WHAT YOU WILL DO: Copy the lines below word for word, leaving the pictures out of your answer.

PROVIDED ENTRIES:
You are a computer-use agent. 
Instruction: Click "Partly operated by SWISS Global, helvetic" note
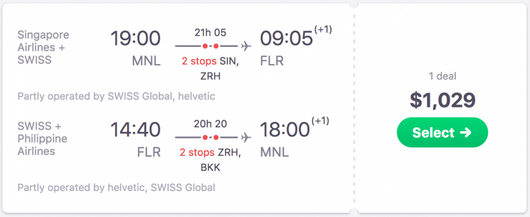(x=116, y=96)
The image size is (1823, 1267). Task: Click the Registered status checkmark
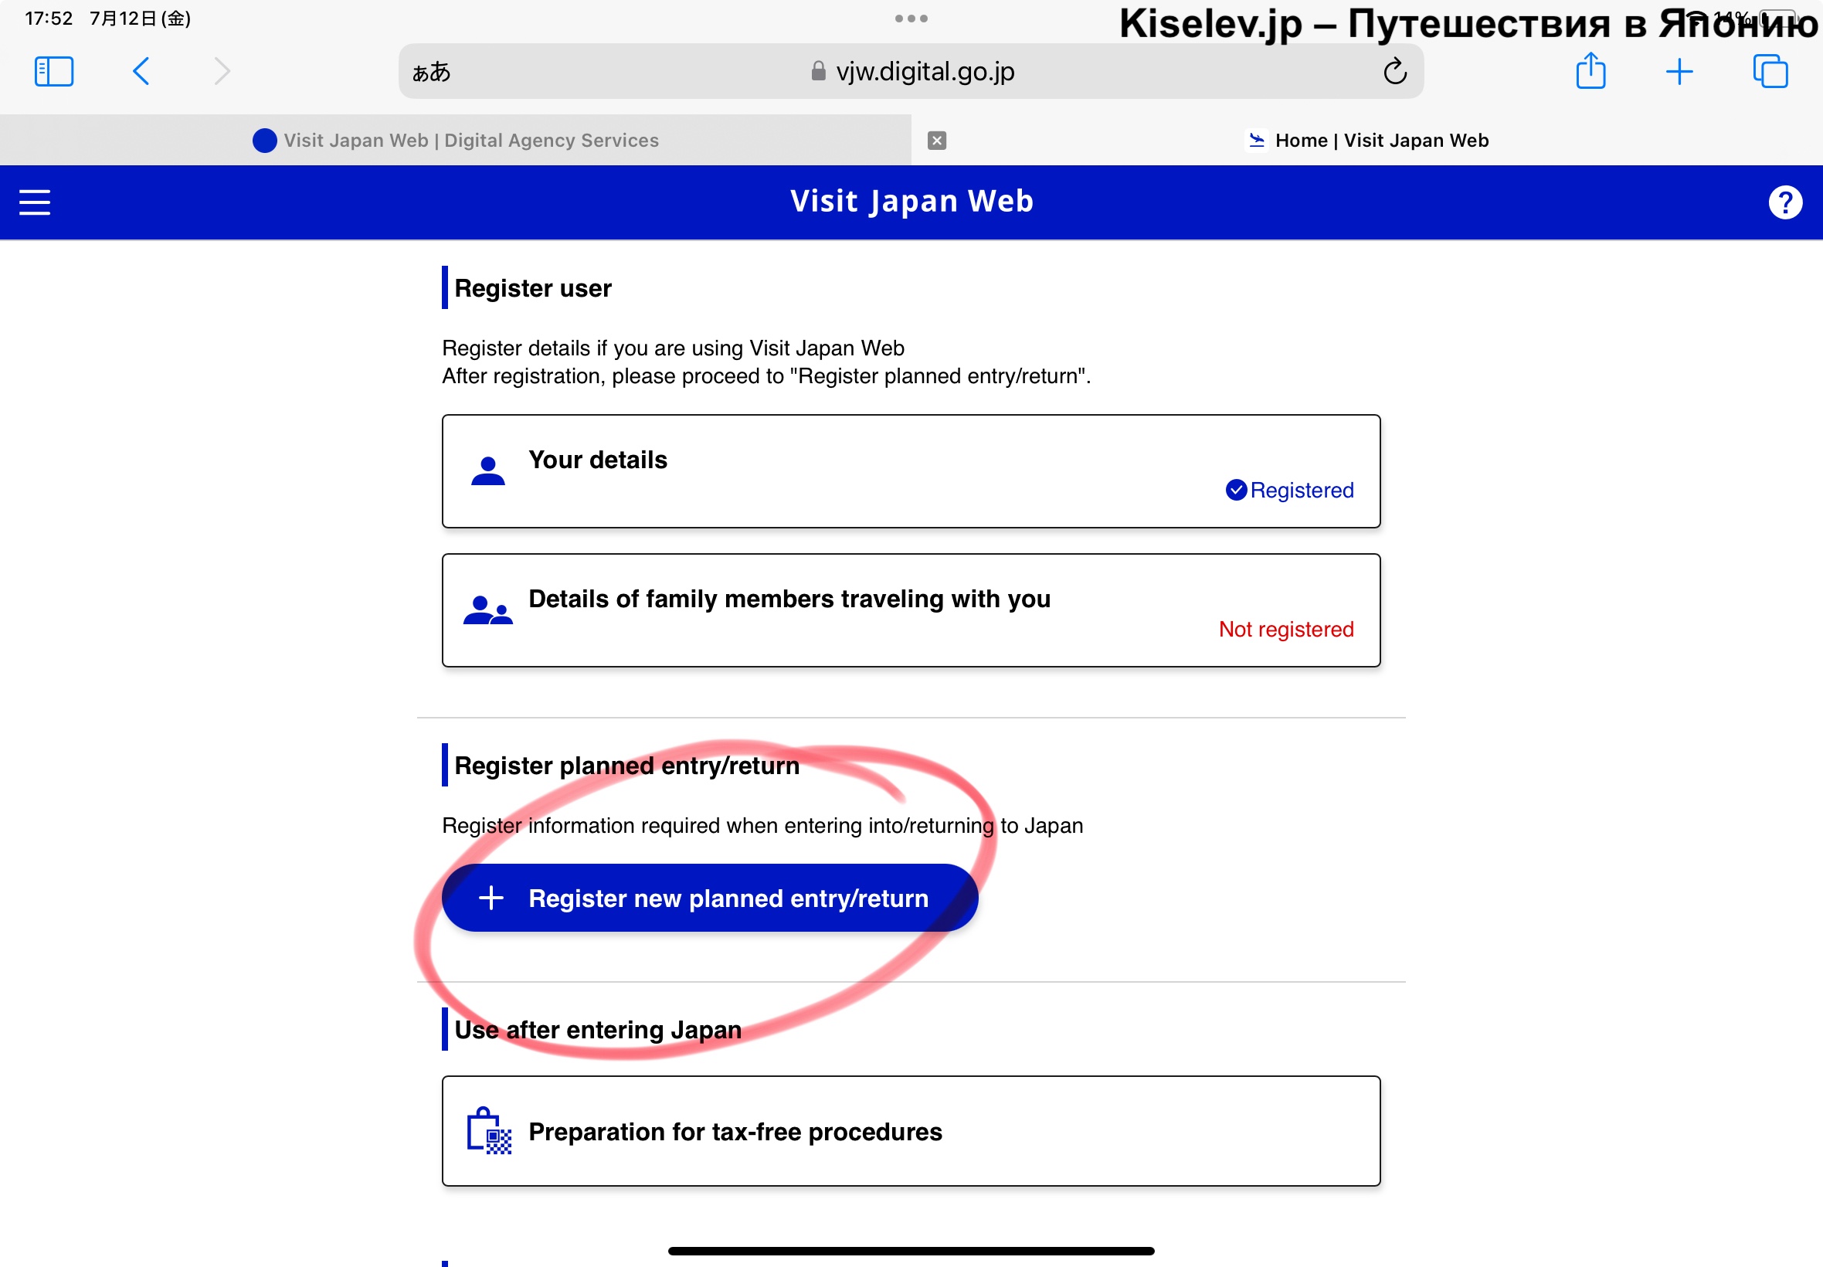[1236, 491]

RESPONSE:
You are a computer-use agent. 
Instruction: Click "Partly operated by SWISS Global, helvetic" note
(x=116, y=96)
The image size is (1823, 1267). Task: Click the Registered status checkmark
[1236, 491]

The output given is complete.